Postgres OnLine Journal: July 2011 / August 2011
An in-depth Exploration of the PostgreSQL Open Source Database
 

Table Of Contents

From the Editors
PostgreSQL Q & A
Using PostgreSQL Extensions
Application Development

From the Editors

 

Free and Open Source Software for Geospatial - FOSS4G 2011- PostGIS galore



The Free and Open Source Software for Geospatial (FOSS4G) is schedule for September 12-16, 2011 in Denver, CO. PostGIS is going to be making a big showing at this event. Paul Ramsey's popular Introduction to PostGIS workshop is already sold out. Check out the schedule of other PostGIS related talks FOSS4G 2011 PostGIS related talks.

We'll be presenting on Friday PostGIS 2.0, the new stuff and showcasing some of the new features in upcoming PostGIS 2.0. In fact Friday seems to be a day jam packed with PostGIS talks back to back in the Windows room. We probably won't even have to leave the room to get our fill of PostGIS.

I'm particularly looking forward to Steven Singer's PostGIS replication talk and Jim Mlodgenski's Scaling PostGIS Queries with Stado since these are becoming critical areas as we take on larger and more complex work.


PostgreSQL Q & A

 

Querying table, view, column and function descriptions Beginner



One of the biggest complaints about software and perhaps even more specifically FLOSS software is the lack of documentation. I'm not talking about those small little dialogs we throw in our code that rarely see the light of day. I'm talking about stuff you throw in user docs or specifications and so forth that an analyst or end-user reads.

The main reasons for this lack of documentation is that while everyone seems to want documentation, few really want to pay for it, and it's time consuming to keep documentation in synch with what the software actually does. Having documentation that is very inconsistent with the software is worse than not having any documentation at all. A good way to keep documentation up to date is to fold it into the process of developing and testing the software such that changes in software expose errors in the documentation and vice-versa or that the act of changing the software corrects the documentation.
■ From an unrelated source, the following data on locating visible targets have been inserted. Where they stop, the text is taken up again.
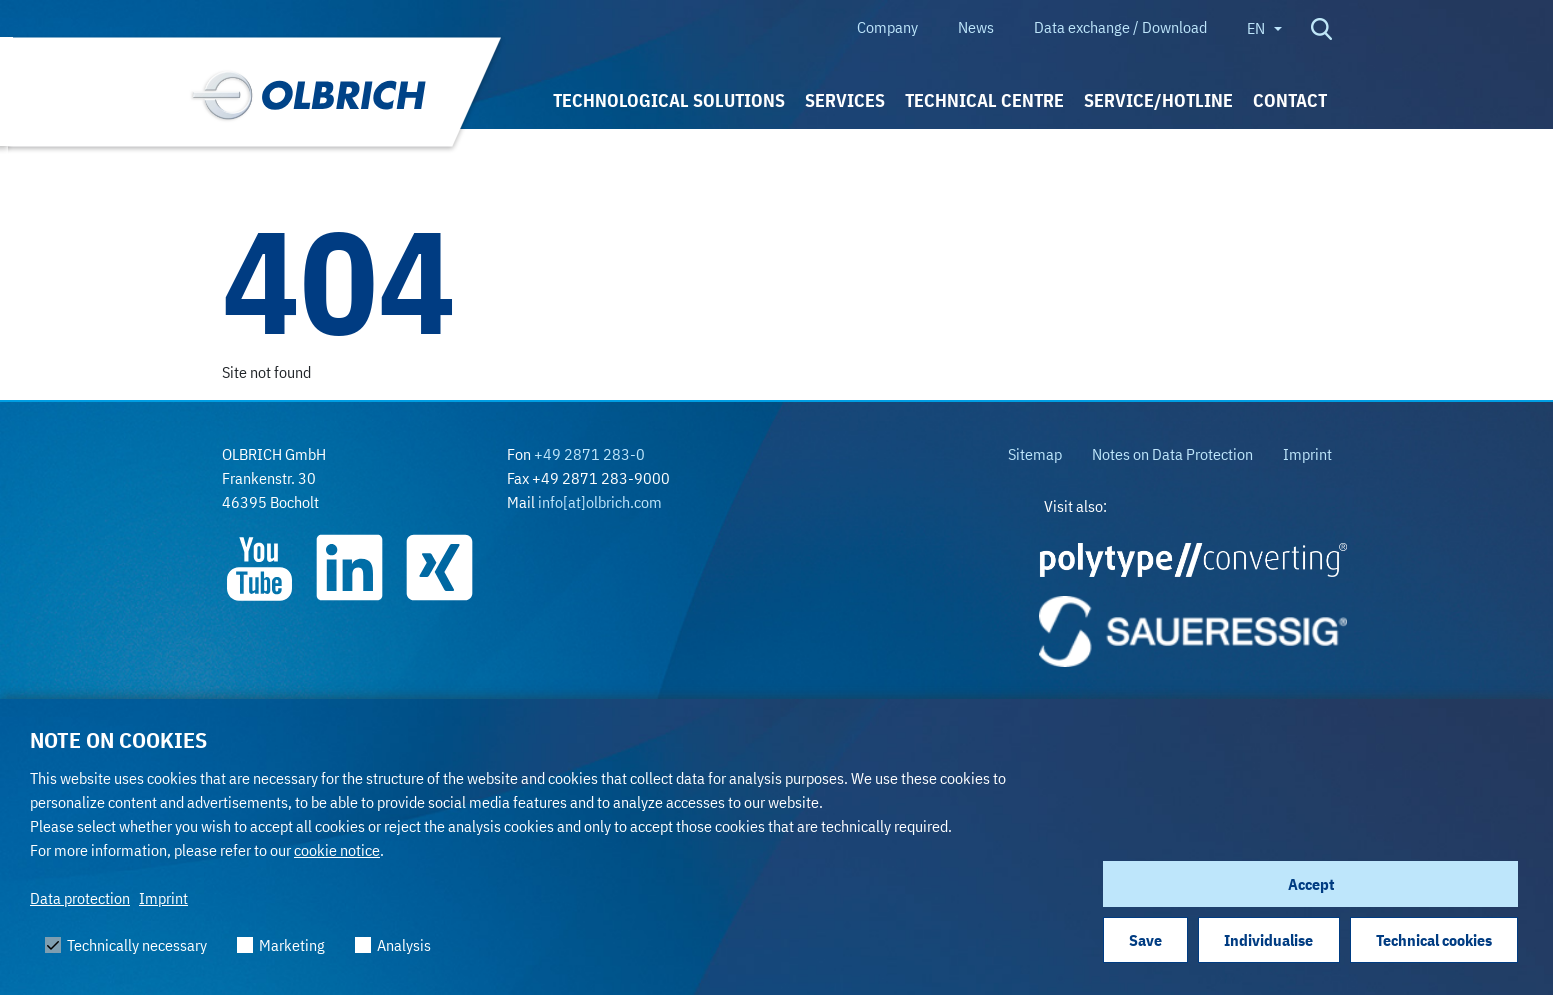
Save (1145, 940)
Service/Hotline (1158, 100)
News (976, 27)
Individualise (1268, 940)
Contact (1290, 100)
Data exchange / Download (1120, 27)
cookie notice (337, 850)
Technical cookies (1434, 940)
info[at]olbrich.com (600, 502)
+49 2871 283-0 (589, 454)
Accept (1311, 884)
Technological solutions (669, 100)
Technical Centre (984, 100)
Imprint (163, 898)
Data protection (80, 898)
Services (845, 100)
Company (887, 27)
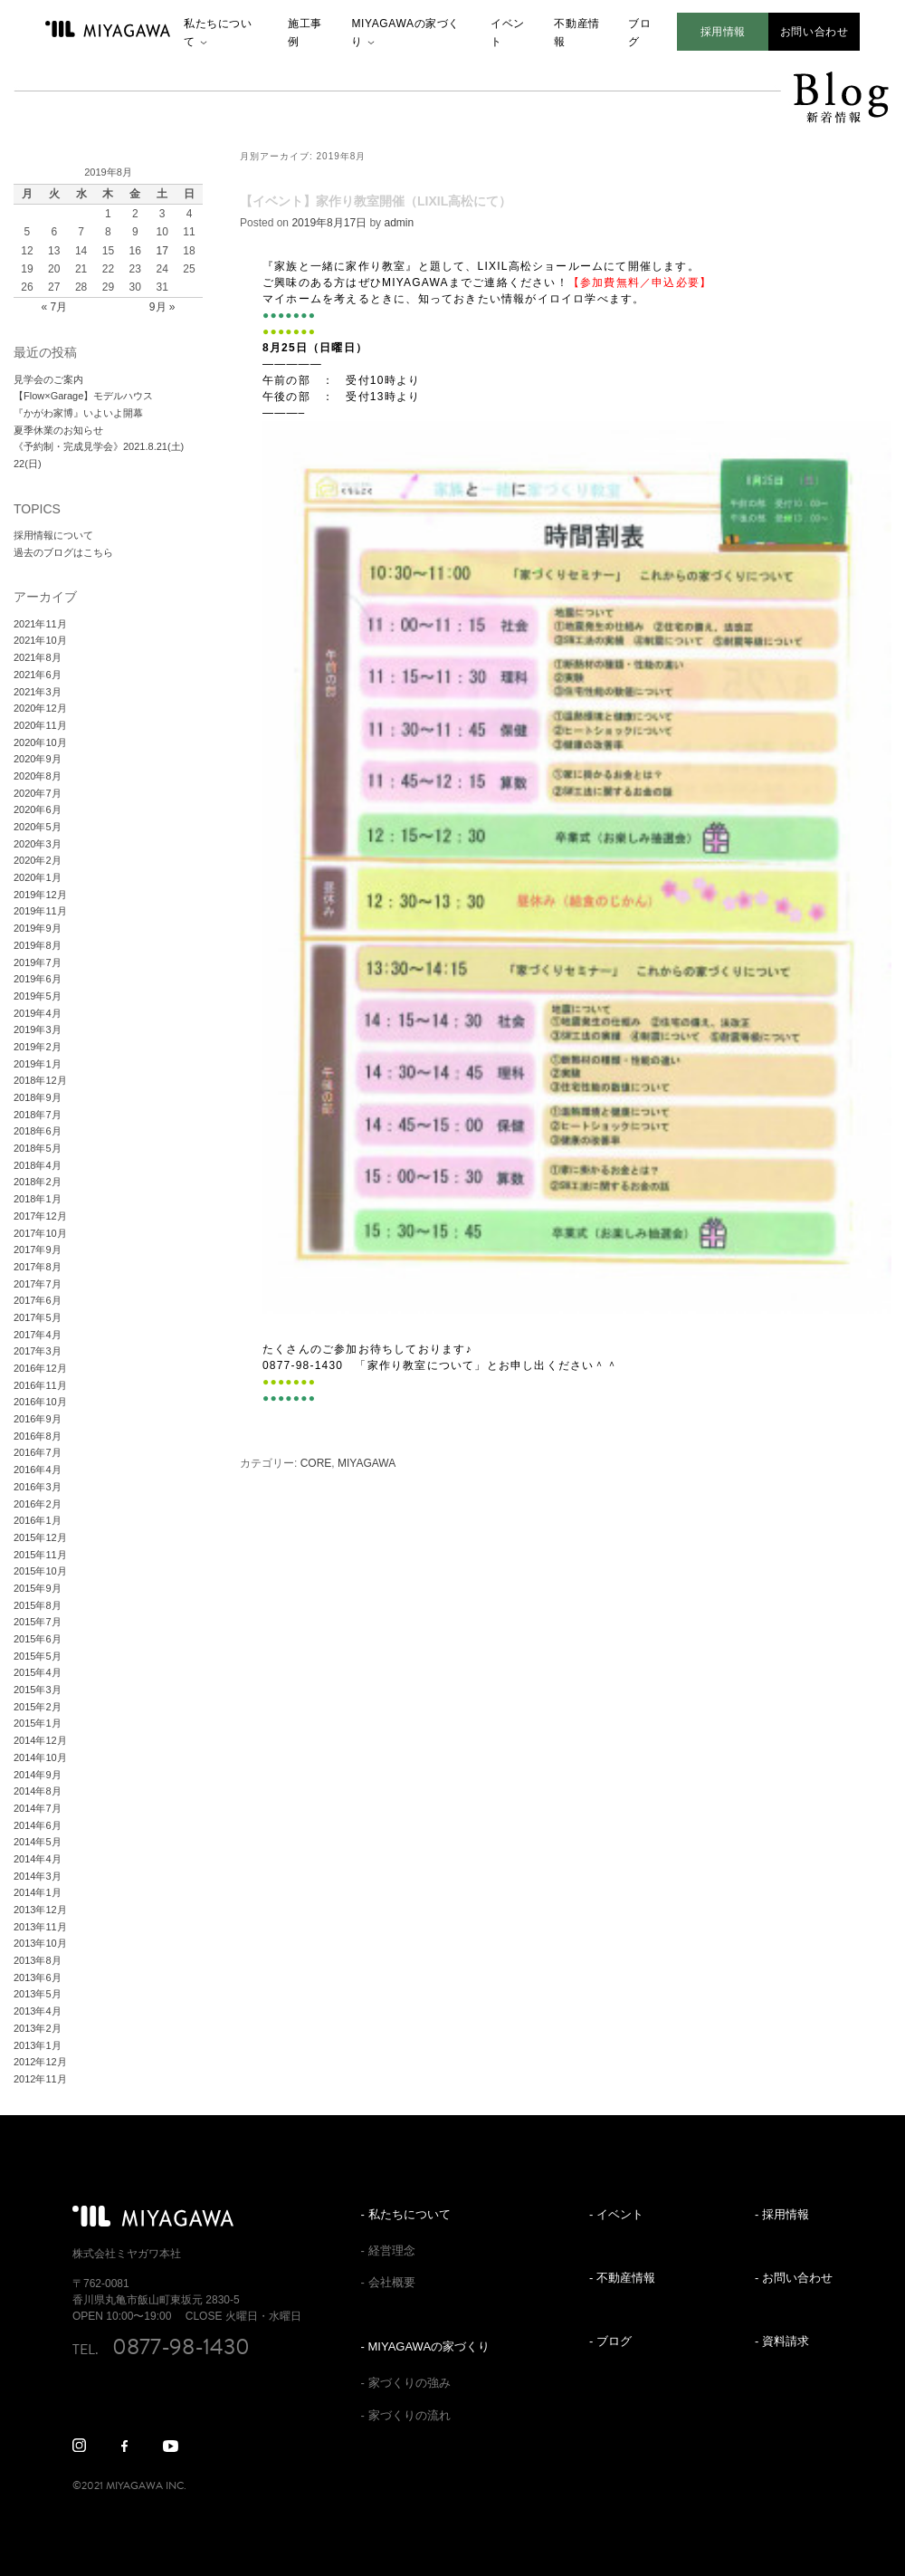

Part of the way we try to do that on the PostGIS project is to require each function patch to include documentation. We also try to make our documentation executable by auto-generating PostgreSQL help and some test suites from the documentation. For example the process of installing documentation-generated function and type descriptions in PostgreSQL catches inconsistencies between the implementation and what we actually publish about how the functions work. Even the image generator that builds most of the images in the manual is built with PostGIS as a core of it so that when our build-bot is rebuilding the documentation it is exercising some PostGIS output functions.

I can't tell you how many times I've flagged changes in the current PostGIS 2.0 release simply by trying to install the docbook generated PostgreSQL comment descriptions and PostgreSQL complains that the function signature no longer exists that the documentations says should be there. So then I go back and correct the documentation or yell at the programmer if the documentation makes more sense than what they coded. On the other side, its easy to catch what we neglected to document simply by scanning the functions in PostgreSQL and seeing which ones don't have descriptions.

Okay as far as databases goes, many a DB Programmer/Analyst has waltzed into a project only to be befuddled about the meanings of all these tables used by the application. If you are like us, you don't even want to look at any database documentation that is not part of the definition of the database because you know 99% of the time it's so obsolete or was just a pipe dream of someone working in a vacuum that its more useless than not having any documentation at all. It is nice to have nicely formatted documentation you can read separate from the code, but even sweeter if you can query the documentation just as easily as you can query the data.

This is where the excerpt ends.